Horace Walpole, who was as avid a documenter as he was a collector, noted in his journal that he had bought it in Paris in 1765 or 1766. It joined the rest of his vast collection at Strawberry Hill, his Gothic Revival villa in Twickenham, London. In the exhaustive 1774 inventory of Strawberry Hill, the bronze ostrich is recorded as being placed in a window between a bronze Ibis and a bronze replica of the Laocoön Group, one of dozens of fine works of art and antiquities in the first-floor Gallery. It kept company with portraits by Rubens, Van Dyck and Lely, landscapes, seascapes, busts of Roman emperors and empresses, altars, urns, antique Japanese commodes, porcelains, coins and much, much more. Walpole described it is “an ostrich, very spirited.”

His great-nephew reused the description in the catalogue of the Great Sale of Strawberry Hill in April 1842. It was listed as “a fine antique bronze of an Ostrich, very spirited in effect, on a bronze scroll stand.” It was acquired by wealthy landowner John Dunn-Gardner and his descendants are the current owners.

The other two known examples of this striding ostrich are now in the collections of the Louvre and the Fitzwilliam Museum. The Louvre’s is the earliest recorded example, first documented in 1689, and it also the most active and dynamic and because of this experts believe it was the latest of the three. The Fitzwilliam’s is believed to be the earliest, as it has a less pronounced S-curved neck and less dramatic plumage. The example up for auction is midway between the two in dynamism and movement, so is thought to be the middle ostrich child.

3 thoughts on “Giambologna strutting ostrich for sale

  1. …it could be early ‘ba-rogue’, but what about the eggzample ostryche that lately “renaissed” in Osteriche? :confused:

    On the other hand, the bird is certainly ahead of its time, but “Giovanni da Bologna” (Giambologna) was actually from Flanders.
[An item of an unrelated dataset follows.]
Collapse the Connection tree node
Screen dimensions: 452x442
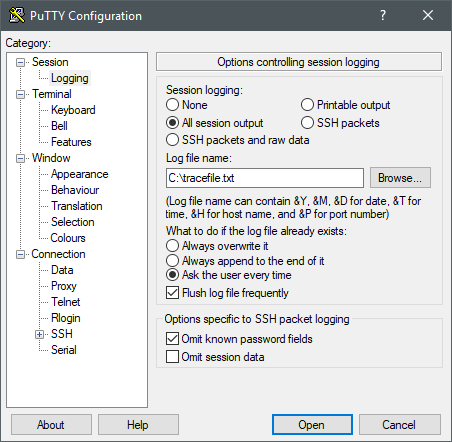(20, 254)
    A couple of years ago, I ended up –in the middle of the night– on a horror flight from Heraklion to Brussels in Bologna, until a new flight crew was able to take over. Apparently, they were only allowed to work for 15 hour shifts. In Jean’s (“Giovanni”) case, however, it was “Boulogne-sur-Mer” (Bonen; Latin: Gesoriacum or Bononia, currently France):


    “Already in 1550, The Peace of Boulogne ended the war of England with Scotland and France, which bought back Boulogne for 400,000 crowns. A culture of smuggling was present in the city until 1659, when French gains in Flanders from the Treaty of the Pyrenees moved the border northwards.”